-- Required tasks --
1: Reproduce word for word the passage of the Scarborough travel post starting with "The ruins of" and going on through "top of them!".
2: Name every person or fictional character mentioned by name in the Scarborough travel post.
3: Continue the Scarborough travel post from its final sentence.

-- Provided text --
Start
Cute little seaside boardwalk

Running shoes in the sand?  Cold?  Yes.

Beach!

Very cold water

So many flowers

Daniel was not dry the rest of the day

We sat in the sand for a good while just hanging out.  You see a lot of different types of attire here in England.  I'll do another post on it later, let just say that the nose piercing I've had for the last year or so fits right in.  My blonde hair does not, a bright shade of purple or red might be more appropriate for my age... but that's a topic for another day.  At the beach, there was a weird mixture of sissys like us who had nine layers of clothes on, and then the average Scarboroghonian (??) (Scarboroughniantonianists) who had a swimsuit on.  Evidently "cold" weather is a relative phenomenon.  (As is a cheese sandwich...if you order a cheese sandwich, you will not get grilled cheese but a slice of chilly cheese on a piece of bread.  In Scarborough, you will get a mound of shredded Kraft on a hamburger bun (How do you eat it??) ).  
The ruins of Scarborough Caslte

After our athletic shoes were heavy with sand, Daniel suggested we climb up the Scarborough Castle.  I had to contort my neck in a very ungraceful position to see the castle behind me, which made me think twice about not having a car.  Scarborough is very hilly.  So we climbed and walked and climbed...but it was so worth it!  The castle ruins and ground were probably my second favorite place we've visited so far.  So desolate and beautiful.  You know those pictures you see of the cliffs of England and Ireland?  We were on top of them! 
 Harry Potter nerds:  
1.  It was like when Dumbledore takes Harry to the caves where Voldemort hid the horcrux!  
2.  Tomorrow!  I will see the movie 6 hours ahead of you!!!!!
Surveying his domain 
Take a look at the windy pictures.  We have video too but can't load it with the slow connection at our B&B. Afterwards, we walked around some of the seedier parts of town, had dinner and returned home on the train.  Daniel even serenaded Andrew and I on our empty train cart, it was comical.  (It was something...)
End
-- Stored records --
Start
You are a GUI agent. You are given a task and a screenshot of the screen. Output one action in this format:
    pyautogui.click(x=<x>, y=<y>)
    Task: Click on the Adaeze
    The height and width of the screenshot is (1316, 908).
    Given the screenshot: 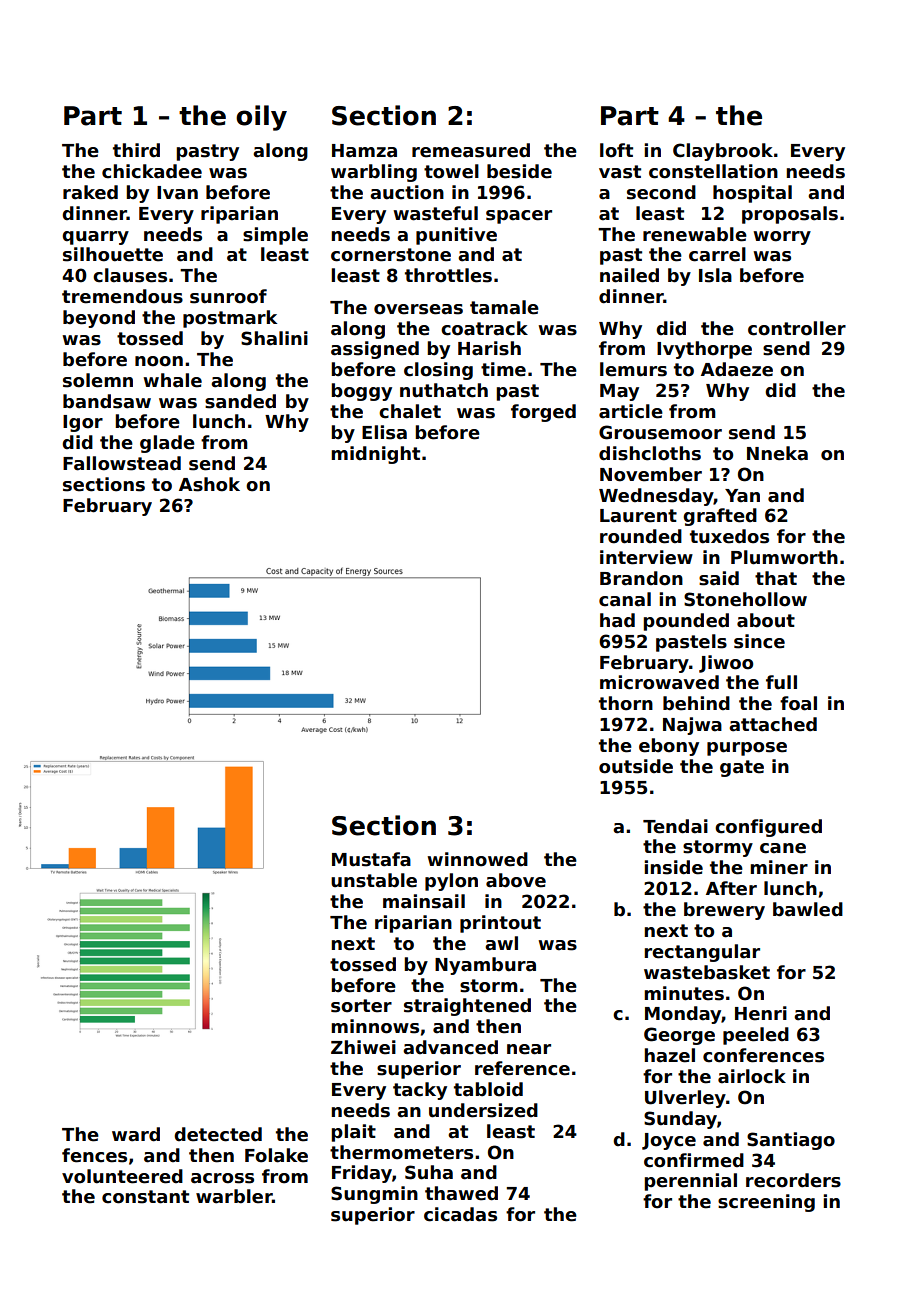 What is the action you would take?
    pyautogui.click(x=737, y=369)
End
Start
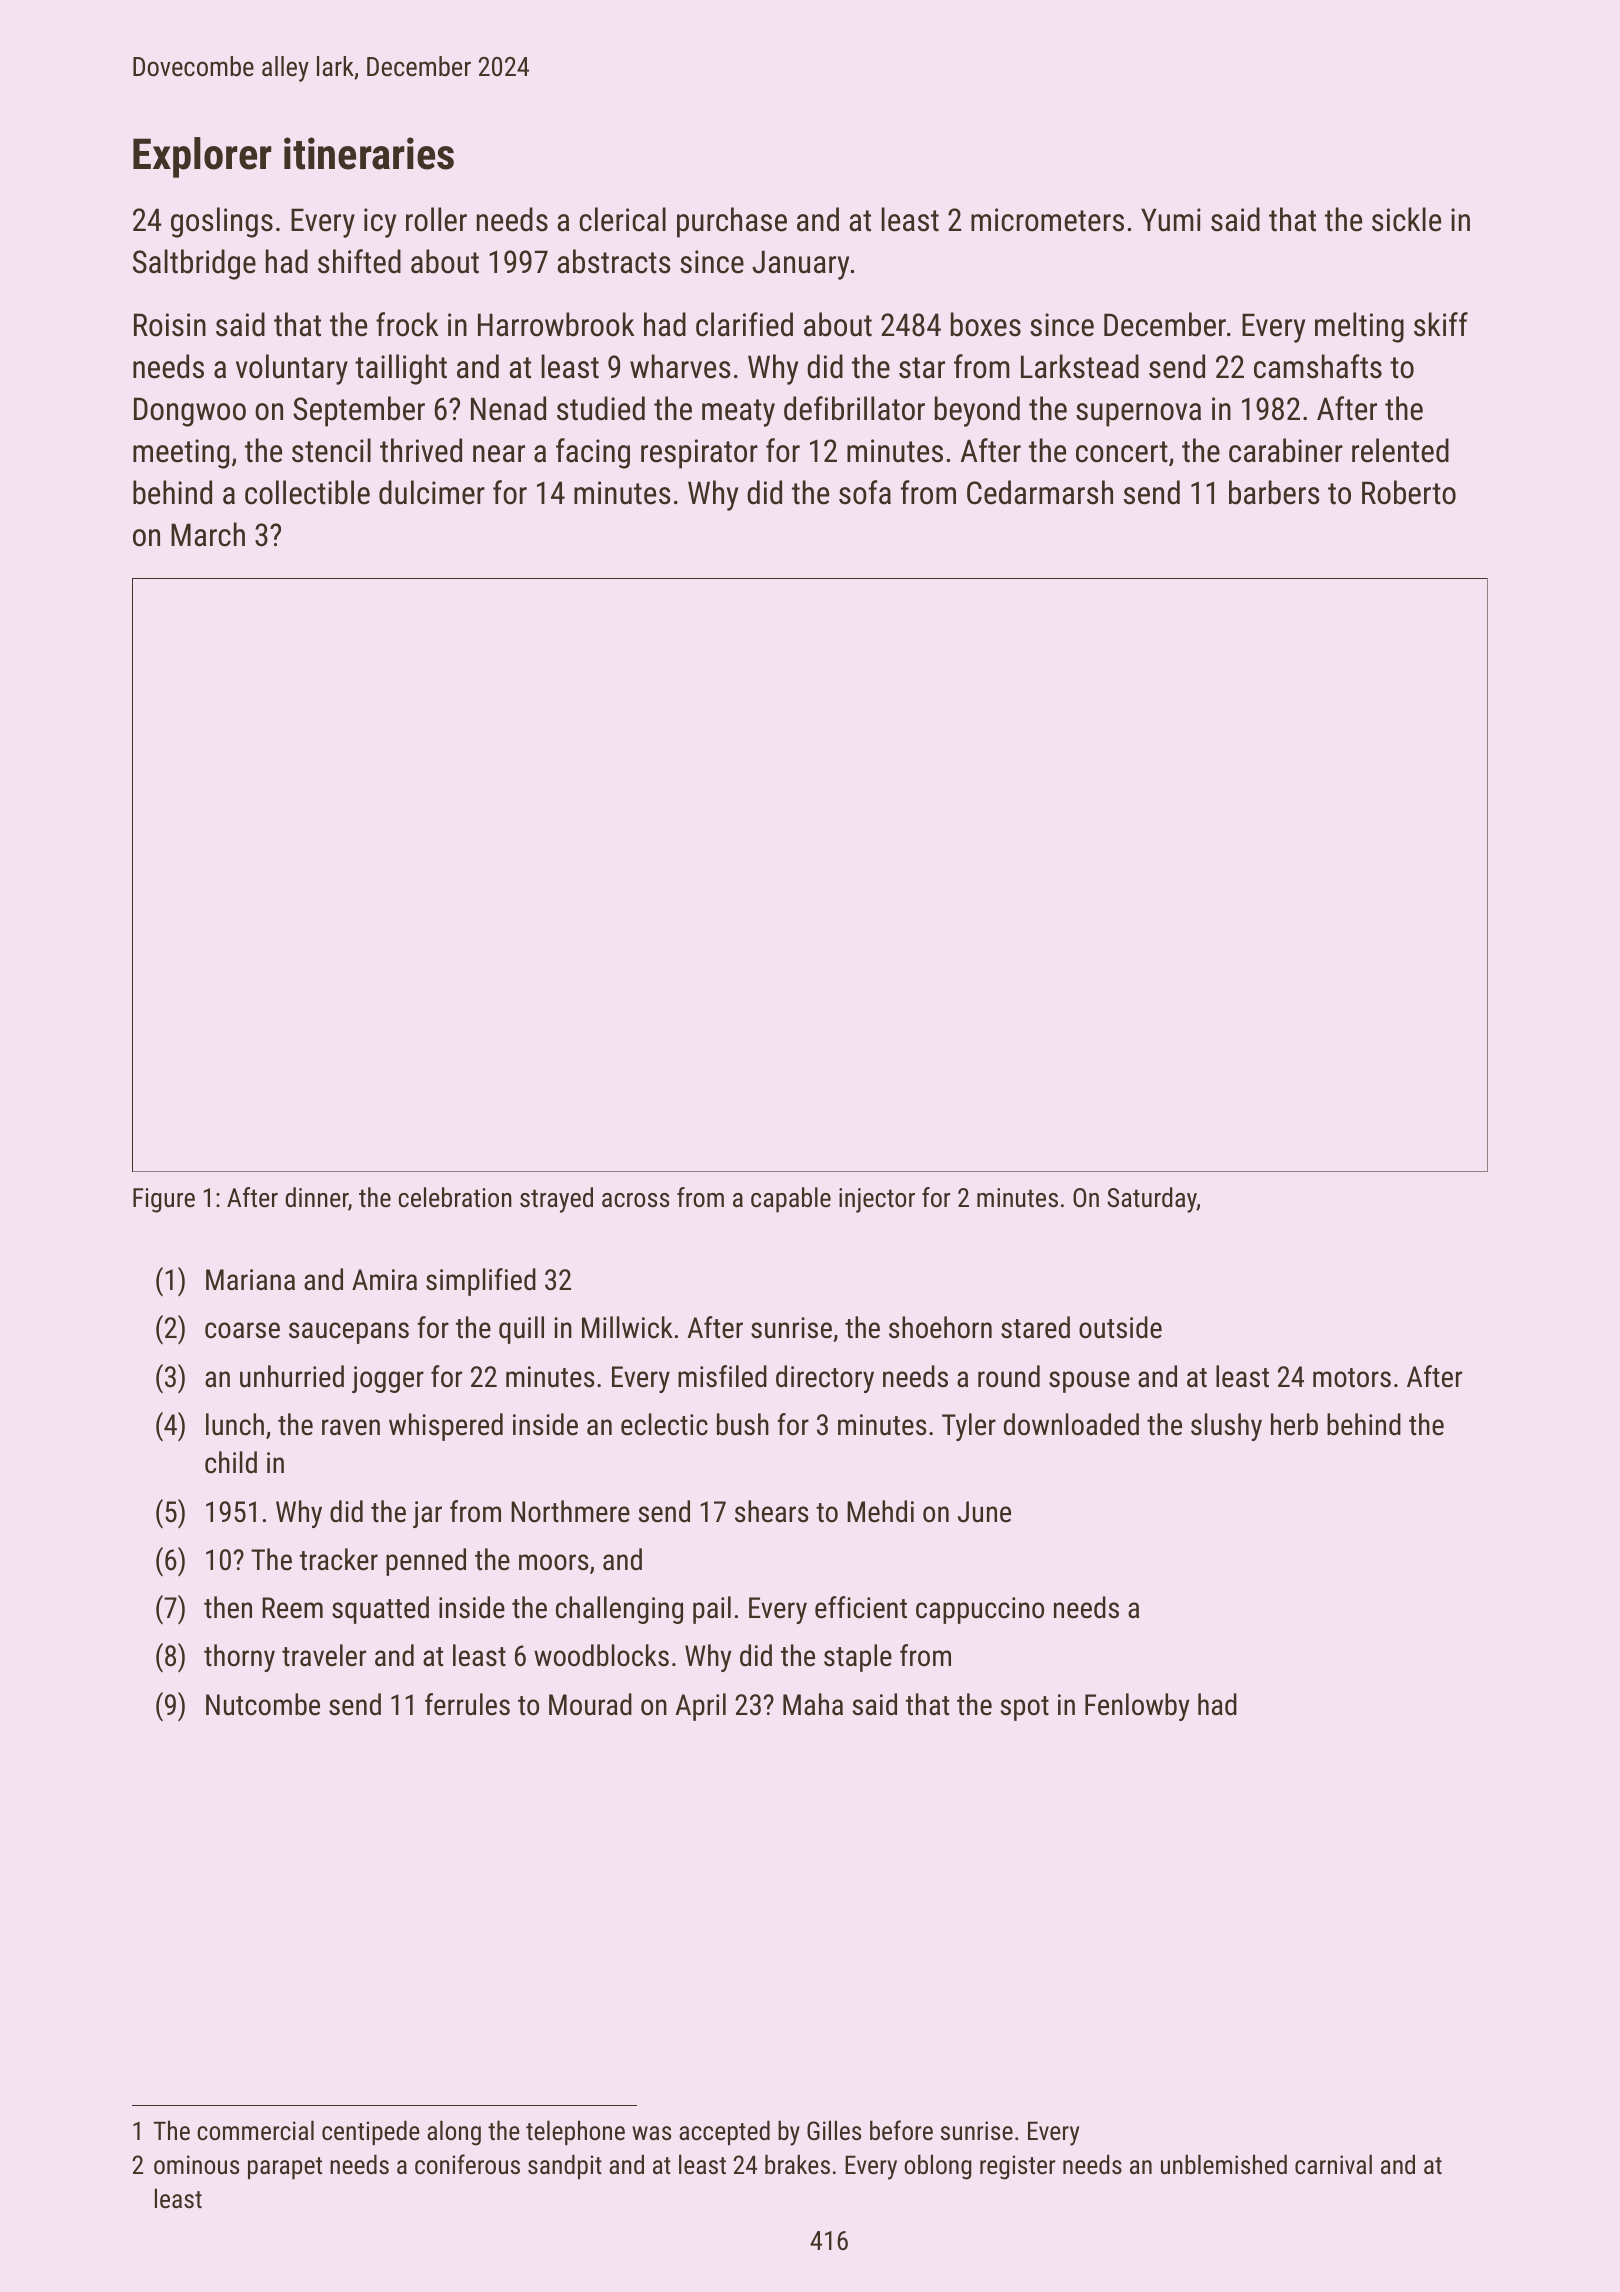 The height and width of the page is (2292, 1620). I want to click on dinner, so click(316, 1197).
End
Start
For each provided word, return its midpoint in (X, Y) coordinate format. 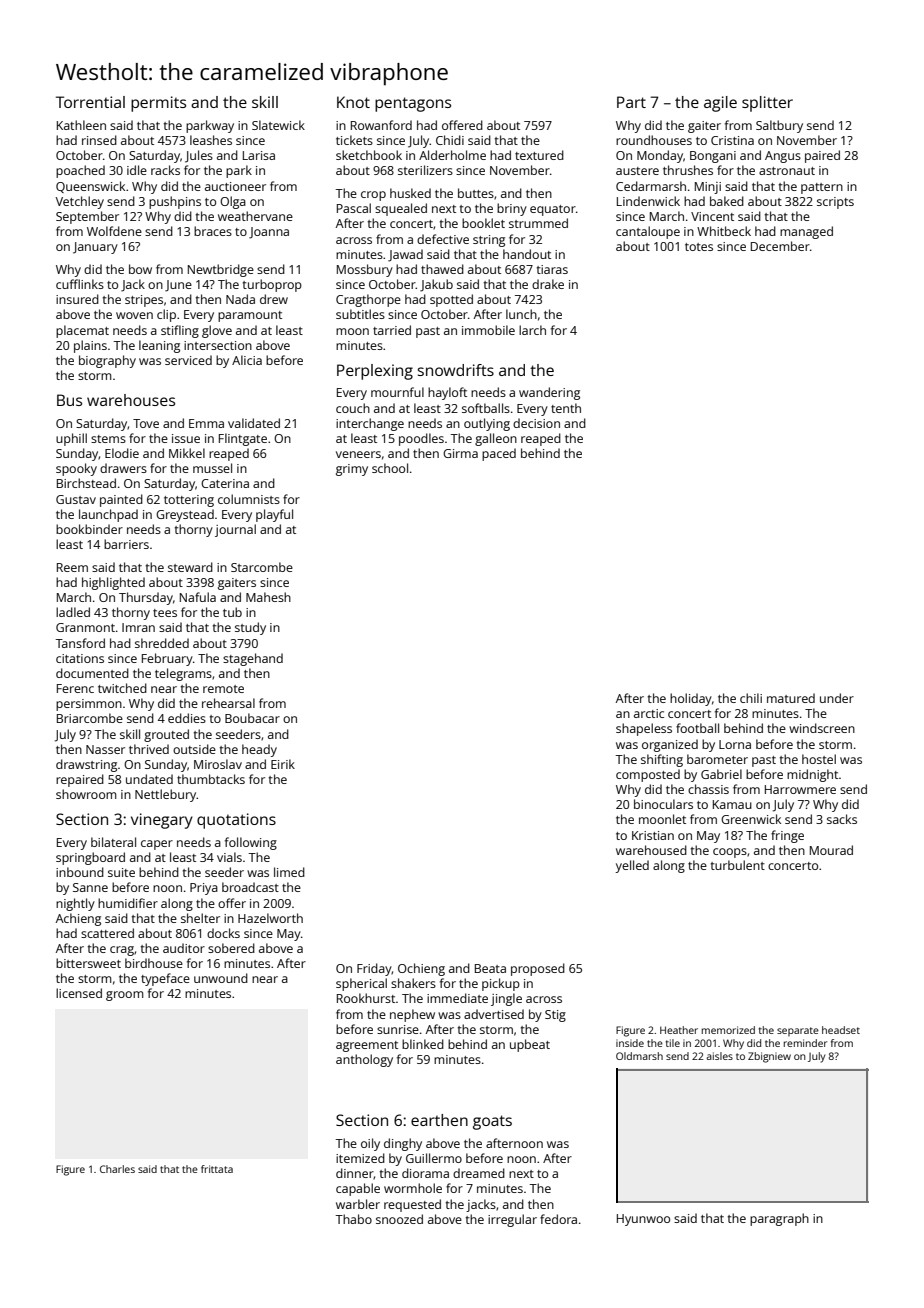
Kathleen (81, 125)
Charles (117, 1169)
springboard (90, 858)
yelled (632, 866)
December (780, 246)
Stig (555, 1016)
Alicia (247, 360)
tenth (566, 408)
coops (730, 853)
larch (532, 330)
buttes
End
-- Responses by task --
1:
The ruins of Scarborough Caslte

After our athletic shoes were heavy with sand, Daniel suggested we climb up the Scarborough Castle.  I had to contort my neck in a very ungraceful position to see the castle behind me, which made me think twice about not having a car.  Scarborough is very hilly.  So we climbed and walked and climbed...but it was so worth it!  The castle ruins and ground were probably my second favorite place we've visited so far.  So desolate and beautiful.  You know those pictures you see of the cliffs of England and Ireland?  We were on top of them!

2: Daniel, Andrew, Dumbledore, Harry (Harry Potter), Voldemort

3:
Ruins of the castle tower


Andrew began gnawing on "wheat"... which he said wan't actually wheat, so he called it "faux-wheat",  or "fwheat"

Lord of the Rings fans should be very happy with this picture.
"Light the beacons!!"



Awwww....

You can't see it, but he still has the fwheat in his mouth... nerd.

Tomorrow is going to be a good day - as we said, we're seeing the last Harry Potter movie and BY THE WAY - we found out that The Dufay Ensemble played on the soundtrack of Harry Potter and the Prisoner of Azkaban (movie #3)!!!  All you fellow nerds, listen to the soundtrack and see if you can pick out where they play.  How's THAT for connecting current pop culture with early music??  Tomorrow is also the biggest concert of the entire festival - The Sixteen perform in York Minster Cathedral!  I've been a Sixteen fan for a long time, so hooray!

Before we go, Happy Birthday to my beautiful and wonderful Mom today by the way!  Love you Mom!!

July 14, 2011

Day 6 - York: York Minster Cathedral, Too Much Fish & Chips, The Harp Concert, and The Brabant Ensemble

Well, after being here for 4 days and going to a concert and a church service in York Minster Cathedral, we finally got a chance to actually explore the place!  It kind of feels like our "home church" in a city of churches because it takes 39 seconds to walk there (I timed it.) (Allison's Note: Nerd)  I feel bad gushing more about how beautiful it is, but it really is a breathtaking sight. 




 The inside has a really nice museum in the basement/crypt area telling you where the original Roman basilica was in the first century AD, then where the Saxons (ancient English) built a small church in the 600s, then where the Normans (ancient French) built a large church in the 1100s, and finally when the cathedral was built in the 13-1400s.  Each new building was basically built on top of the previous one, so there are layers of stone and foundations under the cathedral that chronicle its' 1,900 year history.  (There are parts in the crypt where you can see the Roman and Norman architecture merging... so cool!)


The organ

The Quire (where the choir sits :-)

My gratuitous Lord of the Rings shot



Daniel and I took the long walk up to the top of the central tower, which consists of about 250 tiny stone steps in a tight spiral staircase to get to the top.  It's pretty intense - several times I couldn't fit through the passageways unless I turned my shoulders!  


This x 250 = the top of York Minster



The view from the top is amazing, though, (Nope!  I didn't go.  I had a tour by one of the 200 volunteers around the minster itself.  Heights + Allison = puke) and you can see all of York 360 degrees around and even into the farmland outside.  I do believe my knees and legs are killing me now but it was worth it.







Then it got cold.  And windy.  So we changed and I used a gift that I bought for someone as layering to keep me warm.  Sorry Lindsey.  We met Daniel after his concert for authentic fish n'chips.  It was so good that we didn't take any pictures because we were too focused on eating.  Mmmmm.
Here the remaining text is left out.